**TEXT EXCERPT:**
☆ ☆ ☆ ☆
Step 2 - Dependency Management

# pyproject.toml
[project]
requires-python = ">=3.12"
dependencies = [
    "fastapi>=0.111.0",
    "uvicorn[standard]>=0.29.0",
    "sqlalchemy[asyncio]>=2.0.0",
    "asyncpg>=0.29.0",
    "pydantic>=2.7.0",
    "pydantic-settings>=2.2.0",
    "alembic>=1.13.0",
    "structlog>=24.1.0",
]

[project.optional-dependencies]
dev = ["pytest>=8.0", "pytest-asyncio>=0.23", "httpx>=0.27", "ruff>=0.4"]

Install with: uv pip install -e ".[dev]"

Step 3 - Application Layering (Strict Separation)

The request lifecycle must flow exactly as follows. Do not skip layers:

HTTP Request
  -> FastAPI Router (validates request schema via Pydantic)
  -> Service Layer (applies business logic, raises domain exceptions)
  -> Repository Layer (executes SQLAlchemy queries)
☆ ☆ ☆ ☆
**INFORMATION SUPPLIED:**

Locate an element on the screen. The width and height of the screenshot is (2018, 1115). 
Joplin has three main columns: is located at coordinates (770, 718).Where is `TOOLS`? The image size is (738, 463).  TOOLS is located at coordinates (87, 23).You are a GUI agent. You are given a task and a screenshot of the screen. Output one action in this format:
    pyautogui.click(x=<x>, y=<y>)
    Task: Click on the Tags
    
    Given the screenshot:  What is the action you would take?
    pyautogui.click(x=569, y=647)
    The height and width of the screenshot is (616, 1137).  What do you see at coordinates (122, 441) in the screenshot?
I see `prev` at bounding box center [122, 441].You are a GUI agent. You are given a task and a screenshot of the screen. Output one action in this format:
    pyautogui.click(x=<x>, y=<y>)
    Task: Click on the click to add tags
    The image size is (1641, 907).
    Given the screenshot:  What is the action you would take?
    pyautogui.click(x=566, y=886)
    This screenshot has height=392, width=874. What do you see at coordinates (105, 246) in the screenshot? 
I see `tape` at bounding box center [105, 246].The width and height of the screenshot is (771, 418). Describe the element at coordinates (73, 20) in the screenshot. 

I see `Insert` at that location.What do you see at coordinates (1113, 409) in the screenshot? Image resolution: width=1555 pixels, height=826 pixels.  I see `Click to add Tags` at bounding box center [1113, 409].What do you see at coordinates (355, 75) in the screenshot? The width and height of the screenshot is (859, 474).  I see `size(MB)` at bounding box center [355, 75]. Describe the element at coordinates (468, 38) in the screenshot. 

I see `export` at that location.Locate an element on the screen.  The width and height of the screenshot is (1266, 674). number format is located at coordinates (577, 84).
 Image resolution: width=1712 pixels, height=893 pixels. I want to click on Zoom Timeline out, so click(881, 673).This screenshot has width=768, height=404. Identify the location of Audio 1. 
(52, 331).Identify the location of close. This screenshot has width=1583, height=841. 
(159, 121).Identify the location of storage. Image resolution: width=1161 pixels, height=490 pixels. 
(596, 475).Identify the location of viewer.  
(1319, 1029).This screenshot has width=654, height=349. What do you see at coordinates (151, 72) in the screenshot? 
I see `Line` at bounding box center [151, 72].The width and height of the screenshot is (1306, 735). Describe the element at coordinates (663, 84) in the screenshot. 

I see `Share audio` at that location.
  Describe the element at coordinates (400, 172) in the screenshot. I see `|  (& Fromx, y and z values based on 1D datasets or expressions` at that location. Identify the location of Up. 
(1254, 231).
☆ ☆ ☆ ☆
**PROBLEMS AND TASKS:**
- 1) In the Python project setup text, reproduce word for word the passage that begins at the words "Step 3 - Application" and stops after the words "(executes SQLAlchemy queries)".
- 2) In the Python project setup text, which layer executes SQLAlchemy queries?

**ANSWERS TO THE EXERCISE:**
- 1)
Step 3 - Application Layering (Strict Separation)

The request lifecycle must flow exactly as follows. Do not skip layers:

HTTP Request
  -> FastAPI Router (validates request schema via Pydantic)
  -> Service Layer (applies business logic, raises domain exceptions)
  -> Repository Layer (executes SQLAlchemy queries)

- 2) The Repository Layer